(Beginning of Records provided)

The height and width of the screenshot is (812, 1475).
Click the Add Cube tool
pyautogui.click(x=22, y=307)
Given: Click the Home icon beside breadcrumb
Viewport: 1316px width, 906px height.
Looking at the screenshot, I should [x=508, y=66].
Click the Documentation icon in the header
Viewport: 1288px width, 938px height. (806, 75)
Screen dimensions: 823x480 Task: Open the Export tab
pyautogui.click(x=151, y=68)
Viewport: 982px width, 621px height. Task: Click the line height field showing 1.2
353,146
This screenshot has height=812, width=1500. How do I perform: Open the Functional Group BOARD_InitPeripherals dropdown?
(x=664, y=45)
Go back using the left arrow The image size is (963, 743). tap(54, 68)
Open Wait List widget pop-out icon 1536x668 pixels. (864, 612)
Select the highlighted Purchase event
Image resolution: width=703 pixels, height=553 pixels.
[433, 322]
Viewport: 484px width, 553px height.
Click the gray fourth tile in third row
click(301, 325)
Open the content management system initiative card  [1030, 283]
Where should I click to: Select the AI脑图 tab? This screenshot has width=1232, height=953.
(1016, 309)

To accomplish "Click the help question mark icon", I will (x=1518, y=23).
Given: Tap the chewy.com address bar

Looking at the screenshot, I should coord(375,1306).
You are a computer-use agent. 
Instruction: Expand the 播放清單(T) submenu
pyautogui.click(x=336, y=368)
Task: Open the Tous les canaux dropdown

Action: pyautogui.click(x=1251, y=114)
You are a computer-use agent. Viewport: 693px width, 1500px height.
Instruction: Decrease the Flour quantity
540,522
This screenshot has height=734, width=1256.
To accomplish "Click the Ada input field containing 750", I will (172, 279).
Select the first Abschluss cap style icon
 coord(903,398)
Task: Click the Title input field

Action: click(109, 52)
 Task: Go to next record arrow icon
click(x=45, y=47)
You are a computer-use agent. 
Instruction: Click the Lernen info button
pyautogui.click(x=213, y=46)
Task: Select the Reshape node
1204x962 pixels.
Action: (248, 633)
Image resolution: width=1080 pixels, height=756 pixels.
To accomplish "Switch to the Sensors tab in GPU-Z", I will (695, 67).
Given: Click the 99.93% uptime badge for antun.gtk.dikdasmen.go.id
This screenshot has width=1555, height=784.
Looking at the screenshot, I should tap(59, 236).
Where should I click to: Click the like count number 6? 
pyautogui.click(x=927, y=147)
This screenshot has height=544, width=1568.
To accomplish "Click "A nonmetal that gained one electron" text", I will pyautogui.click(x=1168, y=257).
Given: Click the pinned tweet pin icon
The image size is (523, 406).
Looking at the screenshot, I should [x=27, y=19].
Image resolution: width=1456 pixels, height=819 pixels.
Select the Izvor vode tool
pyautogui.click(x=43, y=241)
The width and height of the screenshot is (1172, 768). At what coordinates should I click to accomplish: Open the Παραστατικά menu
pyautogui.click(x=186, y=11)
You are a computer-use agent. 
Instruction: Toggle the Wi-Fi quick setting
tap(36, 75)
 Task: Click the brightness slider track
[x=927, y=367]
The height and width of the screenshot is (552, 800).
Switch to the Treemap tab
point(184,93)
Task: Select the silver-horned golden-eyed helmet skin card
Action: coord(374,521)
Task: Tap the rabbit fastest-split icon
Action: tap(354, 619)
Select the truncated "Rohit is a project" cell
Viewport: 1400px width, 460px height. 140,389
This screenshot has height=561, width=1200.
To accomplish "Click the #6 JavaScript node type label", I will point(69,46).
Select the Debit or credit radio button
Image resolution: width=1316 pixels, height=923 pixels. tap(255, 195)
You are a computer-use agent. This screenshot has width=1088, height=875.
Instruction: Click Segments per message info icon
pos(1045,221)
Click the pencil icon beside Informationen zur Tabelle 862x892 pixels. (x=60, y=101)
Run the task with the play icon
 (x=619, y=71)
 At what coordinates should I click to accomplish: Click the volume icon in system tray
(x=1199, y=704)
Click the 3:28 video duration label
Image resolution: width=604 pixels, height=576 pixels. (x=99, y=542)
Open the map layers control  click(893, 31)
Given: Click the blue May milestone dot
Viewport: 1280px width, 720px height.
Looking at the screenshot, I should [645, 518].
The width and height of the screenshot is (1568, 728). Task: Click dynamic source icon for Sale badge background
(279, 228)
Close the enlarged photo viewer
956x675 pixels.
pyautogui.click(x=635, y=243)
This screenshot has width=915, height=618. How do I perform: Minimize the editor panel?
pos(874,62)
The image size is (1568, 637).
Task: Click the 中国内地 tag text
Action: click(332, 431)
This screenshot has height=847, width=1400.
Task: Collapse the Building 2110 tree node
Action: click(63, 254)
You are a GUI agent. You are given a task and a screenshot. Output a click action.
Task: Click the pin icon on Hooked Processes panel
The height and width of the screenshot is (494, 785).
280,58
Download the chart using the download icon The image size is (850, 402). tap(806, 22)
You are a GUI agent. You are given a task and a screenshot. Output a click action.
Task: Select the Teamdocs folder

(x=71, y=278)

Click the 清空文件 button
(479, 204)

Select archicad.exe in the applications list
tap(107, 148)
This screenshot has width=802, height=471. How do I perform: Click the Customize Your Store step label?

(End of Records provided)

▶ [Work to be completed] Look over the entries above and count the lines where the word "will" appears, then report only that count.

▶ [Result below] 5